Click-target data:
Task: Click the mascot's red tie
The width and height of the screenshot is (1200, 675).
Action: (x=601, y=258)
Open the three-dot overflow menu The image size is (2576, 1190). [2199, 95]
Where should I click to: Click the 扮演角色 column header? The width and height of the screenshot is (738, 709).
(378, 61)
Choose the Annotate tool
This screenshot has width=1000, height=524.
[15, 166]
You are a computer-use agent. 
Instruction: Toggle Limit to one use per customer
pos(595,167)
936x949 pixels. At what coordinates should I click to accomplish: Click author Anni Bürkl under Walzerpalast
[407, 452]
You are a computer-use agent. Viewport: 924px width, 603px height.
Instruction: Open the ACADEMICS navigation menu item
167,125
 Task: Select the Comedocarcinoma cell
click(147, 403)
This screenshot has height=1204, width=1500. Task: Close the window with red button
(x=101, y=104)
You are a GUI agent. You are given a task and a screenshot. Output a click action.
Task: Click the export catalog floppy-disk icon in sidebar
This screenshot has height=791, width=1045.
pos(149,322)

Requirements: Set out every one of the lines above as a numbered list, dropping any blank ones.

Solution to this exercise:
1. Task: Click the mascot's red tie
2. The width and height of the screenshot is (1200, 675).
3. Action: (x=601, y=258)
4. Open the three-dot overflow menu The image size is (2576, 1190). [2199, 95]
5. Where should I click to: Click the 扮演角色 column header? The width and height of the screenshot is (738, 709).
6. (378, 61)
7. Choose the Annotate tool
8. This screenshot has width=1000, height=524.
9. [15, 166]
10. You are a computer-use agent. 
11. Instruction: Toggle Limit to one use per customer
12. pos(595,167)
13. 936x949 pixels. At what coordinates should I click to accomplish: Click author Anni Bürkl under Walzerpalast
14. [407, 452]
15. You are a computer-use agent. Viewport: 924px width, 603px height.
16. Instruction: Open the ACADEMICS navigation menu item
17. 167,125
18.  Task: Select the Comedocarcinoma cell
19. click(147, 403)
20. This screenshot has height=1204, width=1500. Task: Close the window with red button
21. (x=101, y=104)
22. You are a GUI agent. You are given a task and a screenshot. Output a click action.
23. Task: Click the export catalog floppy-disk icon in sidebar
24. This screenshot has height=791, width=1045.
25. pos(149,322)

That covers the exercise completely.